How a Russian Nationalist Named Alexei Navalny Became a Liberal Hero

The arrest of Russian opposition leader Alexei Navalny has sparked mass protests against Vladimir Putin's authoritarianism. Navalny's journalism has highlighted the cronyism of Russia's elites — but his chameleon-like shifts between liberalism and anti-immigrant nationalism show he's no champion of working-class Russians.

Alexei Navalny at a march in Moscow in October 2013. (Vladimir Varfolomeev / Flickr)

In 2020, massive protests erupted in over forty countries — and Vladimir Putin’s Russia looked like an island of stability. But Sunday, January 23 saw the largest demonstrations in decades, organized by the team around opposition leader Alexei Navalny.

Navalny had spent five months undergoing treatment in Germany for poisoning, which he blames on the Russian authorities. When he announced his return to his homeland on January 17 — allowing Russian authorities to arrest him — he again asserted himself as Putin’s most prominent opponent. But the current protests are also fueling a wider political crisis, whose outcome remains far from clear.

Who Is Navalny?

Like most politicians in modern Russia, Navalny’s worldview was formed under the total dominance of right-wing, market liberal ideology. In 2000, he joined the liberal Yabloko party. In those years, by his own account, he was a classic neoliberal, supporting a regime of low public spending, radical privatization, reduction of social guarantees, “small government,” and total freedom for business.

However, Navalny soon realized that a purely liberal politics has no prospect of success in Russia. For most people, this ideology was discredited by the radical reforms of the 1990s. It symbolized poverty, injustice, inequality, humiliation, and theft. And after pro-Western liberal ideology had lost so much luster in the eyes of the population, it ceased to be of interest to the ruling class either. Following Vladimir Putin, Russian officials, politicians, and oligarchs proclaimed themselves as patriots and true inheritors of the Russian state. Liberal parties turned out to be of no use to anyone.

Navalny soon found a new ideological niche. In the late 2000s, he declared himself a nationalist. He participated in the far-right Russian Marches, waged war on “illegal immigration,” and even launched campaign “Stop Feeding the Caucasus” directed against government subsidies to poor, ethnic minority-populated autonomous regions in the south of the country. It was a time when right-wing sentiments were widespread, and urban youth sympathized with ultra-right groups almost en masse. It seemed to Navalny that this wind would fill his sails — and partly, it worked.

But Navalny did not get lost among the petty nationalist “führers.” He found a special niche that made him a hero far beyond the boundaries of the right-wing radical subculture. He became the country’s main fighter against corruption. He would buy small amounts of shares in large state-owned companies and thus get access to their documents. On this basis, he conducted and published high-profile investigations.
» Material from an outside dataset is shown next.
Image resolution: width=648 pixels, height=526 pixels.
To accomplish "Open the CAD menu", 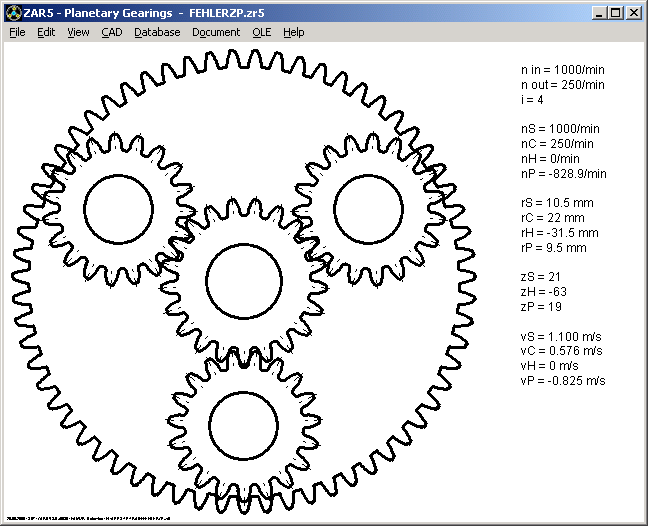I will point(111,32).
Many of them were brilliant journalistic work — though some critics suspected that Navalny was simply involved in the “media wars” among rival financial-industrial groups, receiving “orders” from them and information that compromised their competitors.

A rally in support of Alexei Navalny in Moscow, Russia, in 2013. (Vladimir Varfolomeev / Flickr)

In any case, the liberal narrative that corruption is the cause of the ineffectiveness of the state brought Navalny the sympathy of the mass of the middle class. Corporations’ top management and businessmen saw corruption as a major obstacle to their own success. Many subscribed to Navalny’s blog and increasingly sent him monetary donations.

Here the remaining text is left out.